L’aspect formel est laissé à l’abandon, comme si la puissance d’une colère légitime et la volonté affichée d’empathie suffisaient à justifier un film. Le montage est purement fonctionnel, enchaîné au discours, et les cadres, peu composés, ne font que capter passivement le monde, sans jamais se l’approprier ou y imprimer un regard singulier.
Paradoxalement, Zerbib ne sait pas observer et rester neutre : il faut qu’il envahisse le plan, qu’il oriente et saucissonne le discours des personnes qu’il interroge. Sa caméra ne révèle pas la douleur, l’espoir ou le désarroi : elle les traque. En ce sens, sa mise en scène s’apparente moins à celle d’un documentaire digne d’être diffusé dans une salle de cinéma, qu’au formatage d’un mauvais reportage télévisé.
Le seul beau moment du film est celui qui échappe à la programmation : devant la caméra, une femme africaine se met à chanter et danser.
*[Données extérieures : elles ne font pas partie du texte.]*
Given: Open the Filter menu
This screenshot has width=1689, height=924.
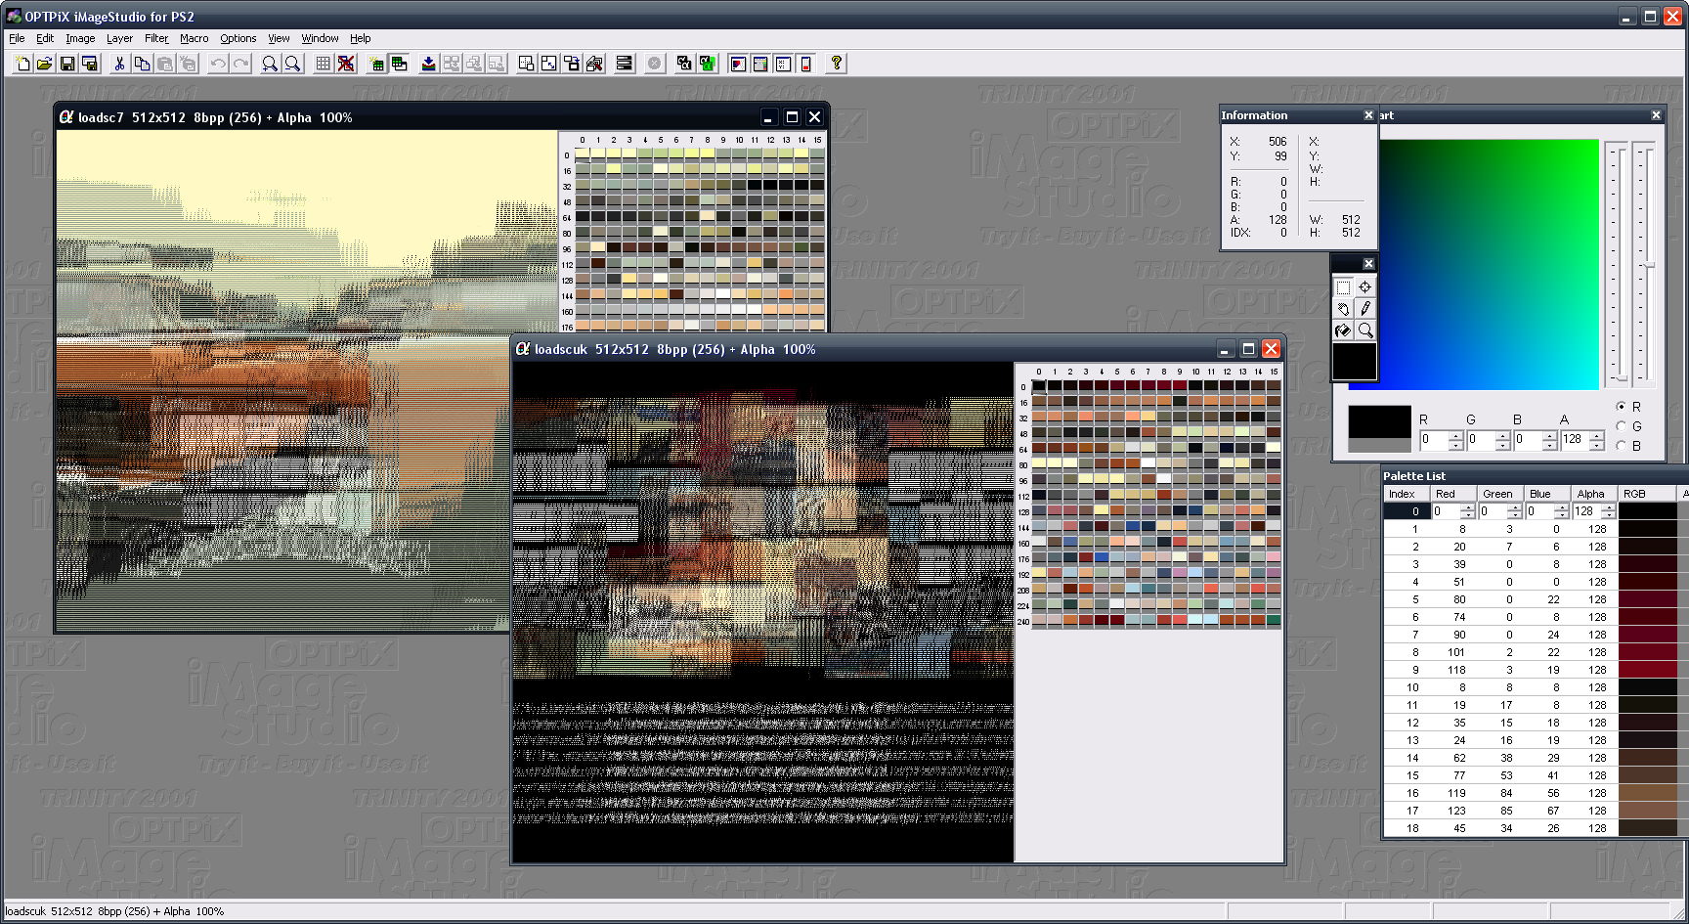Looking at the screenshot, I should point(156,38).
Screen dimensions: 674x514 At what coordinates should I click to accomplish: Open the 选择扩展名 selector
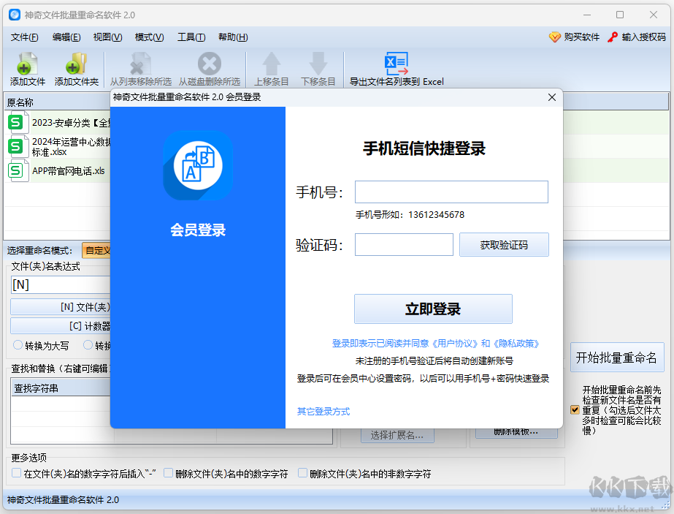tap(398, 434)
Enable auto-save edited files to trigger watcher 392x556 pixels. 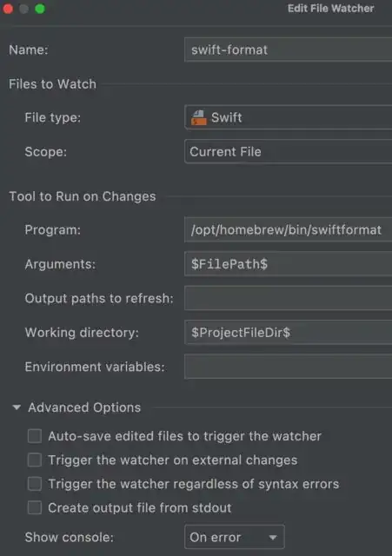click(35, 436)
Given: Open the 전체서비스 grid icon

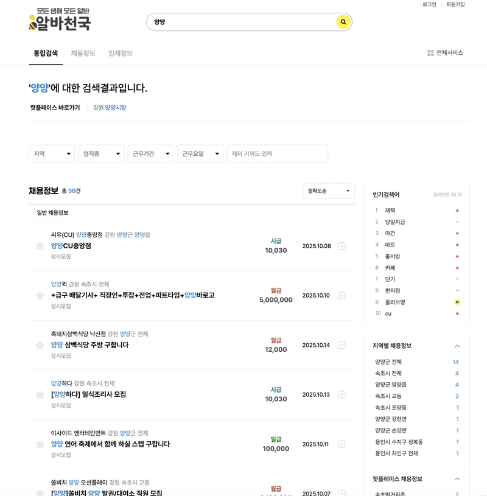Looking at the screenshot, I should [430, 53].
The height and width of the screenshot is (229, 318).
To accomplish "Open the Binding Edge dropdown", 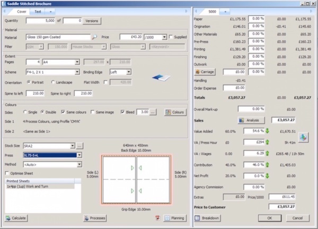I will (x=129, y=72).
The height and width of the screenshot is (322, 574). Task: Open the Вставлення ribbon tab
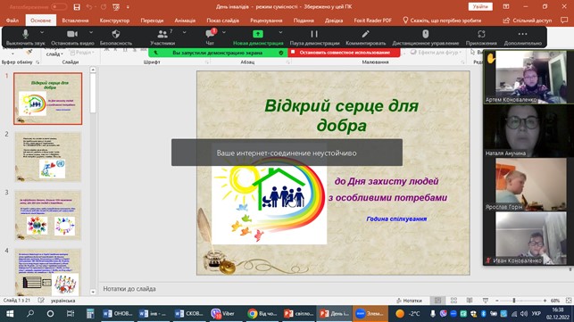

C’est spontané, c’est vivant, quelque chose passe. Puis la magie s’éteint, et le film retrouve ses rails, reprend son cours – dans tous les sens du terme.
Objectif et rigoureux ton discours restera.
Le réalisateur d’En terre étrangère recueille des témoignages d’immigrés, mais plutôt que de se contenter de cette matière brute, émouvante et éclairante, il l’entrelarde d’interviews d’hommes politiques (François Rebsamen, Azouz Begag, Patrick Braouezec), de bénévoles qui viennent en aide aux clandestins mais n’ont pas grand-chose à dire sinon qu’ils tiennent à rester apolitiques (ce qui pourrait sembler problématique – mais Zerbib ne s’attarde pas sur cette question), mais aussi de comédiens plus ou moins connus pour leur engagement en faveur des sans-papiers : Josiane Balasko, Charles Berling et Emmanuelle Béart.
Le film y gagnera sans doute en visibilité, mais en terme de crédibilité, on eût apprécié qu’il ne se contente pas de ces quelques people et fasse appel à des analystes un peu plus fins – quand bien même Berling citerait Surveiller et punir de Foucault. En terre étrangère n’est ni une enquête documentée et chiffrée, ni une confrontation de points de vue. Son réalisateur se contente de l’émotion immédiate que provoque le récit d’existences niées ou brisées, et passe rapidement sur tout ce qui pourrait venir appuyer ou contredire un discours essentiellement culpabilisant. S’il évoque sans jamais s’y attarder la corruption des dirigeants africains, la mondialisation, l’autosuffisance alimentaire, etc., il ne creuse aucun de ces sujets, en restant à des généralités vagues comme « La jeunesse sénégalaise est en perte d’espoir »… Et quand Emmanuelle Béart évoque la « paranoïa des gens » face à l’immigration clandestine, ni elle ni personne ne vient s’interroger sur les raisons profondes de cette peur posée comme irrationnelle, et sur les motivations de ceux qui la nourrissent et l’exploitent.
On trouvera peut-être la critique un peu dure, pour un film par ailleurs inoffensif. C’est qu’il est rageant de voir des thèmes – politiquement et humainement essentiels dans notre pays où la chasse aux immigrés a été déclarée ouverte tout au long de l’année, souvent au mépris du plus élémentaire respect de la personne humaine – aussi mal servis (voire desservis) par une forme déficiente. En terre étrangère, arpentant de ses gros sabots des chemins pavés de bonnes intentions, représente le niveau zéro du documentaire politique : ne s’adressant qu’à ceux qui sont déjà convaincus de la justesse de ses thèses, il se contentera de les conforter dans les pantoufles de leur bonne conscience.